Neuroimaging (computed tomography scan or MRI of brain) were performed in all the studied subjects. 50% (35) of patients had both subependymal nodules (SEN) and cortical tubers, while 24% (17) had only SEN and 21% (15) had only cortical tubers. One patient had subependymal giant cell astrocytoma (SEGA) along with SEN. Two other patients had multiple central nervous system findings; one patient had both SEN and temporal cyst while another patient had SEN, cortical tuber and cyst. No patient had white matter abnormality or hydrocephalus (Table 4, Fig. 2).

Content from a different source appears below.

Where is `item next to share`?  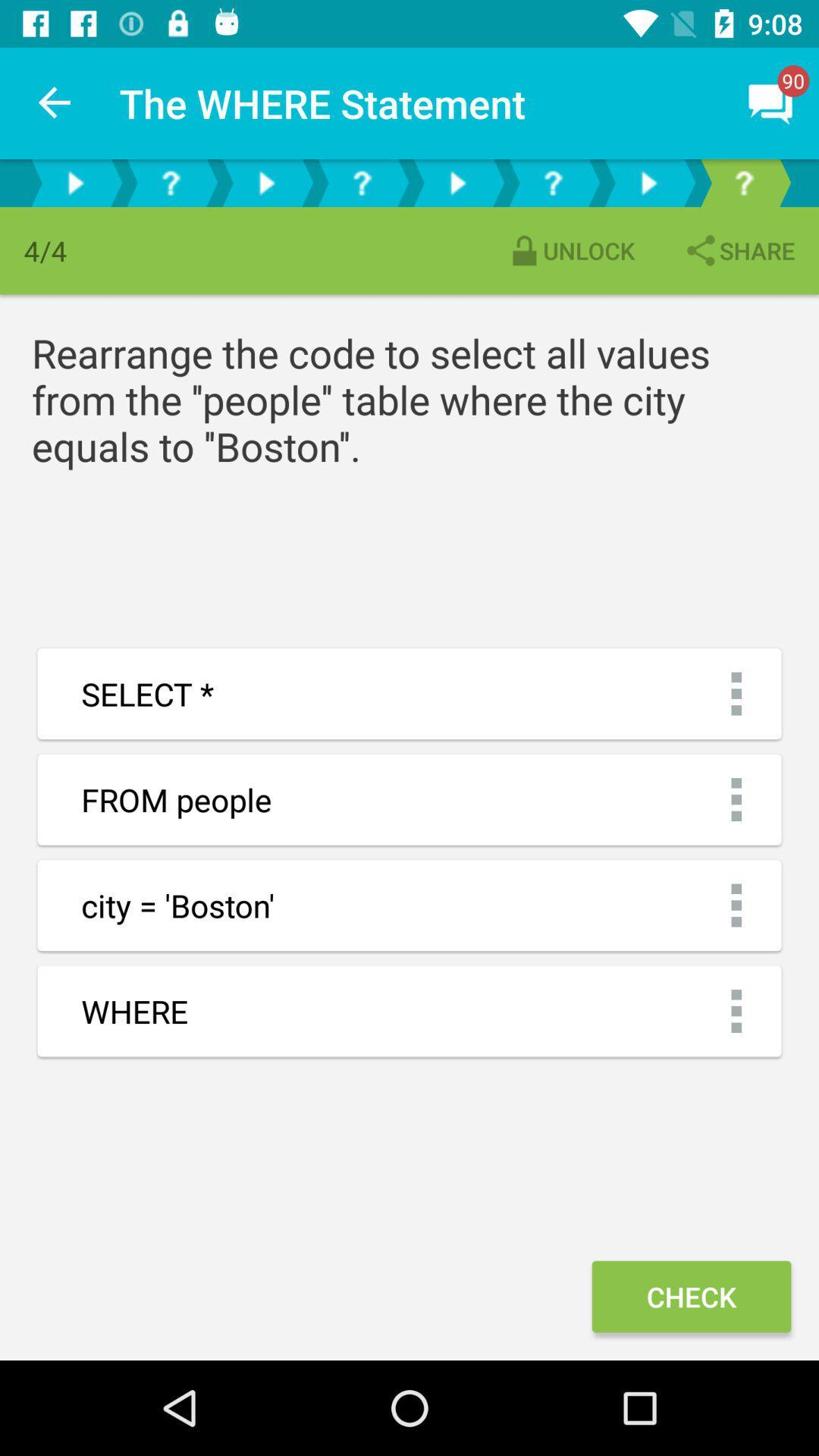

Neuroimaging findings of the study subject (n=70)

Figure 2

(A) CT scan of brain: multiple subependymal nodules. (B) CT scan of brain showing subependymal giant cell astrocytoma. CT, computed tomography.

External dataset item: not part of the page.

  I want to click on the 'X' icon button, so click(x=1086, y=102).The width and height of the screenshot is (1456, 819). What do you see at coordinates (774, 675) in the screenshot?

Antiepileptic drugs (AEDs) used

Regarding AED use, more than half of the patients (55.7%) received vigabatrin either as a single agent or in combination with other drugs. Among these patients taking vigabatrin, 16 patients had epileptic spasm (ES). In this cases, vigabatrin was started as the first or second line drug. Eight patients with IS completely responded to vigabatrin while three patients had partial response and in one patient vigabatrin was withdrawn due to somnolence. In this patients injection adrenocorticotropic hormone (ACTH) was given. Twenty six percent of children in this study group got two AED, 20% got three drugs, 16 % got four AED and 4% got five AED. In our cohort, 34.2% of patients were seizure free for 12 months, 22.8% had drug resistant epilepsy, 38.5% were seizure free for at least 3 months with 1 or 2 drugs, and 4.2% had relapse (Table 5).

Antiepileptic drugs used in study subjects (n=70)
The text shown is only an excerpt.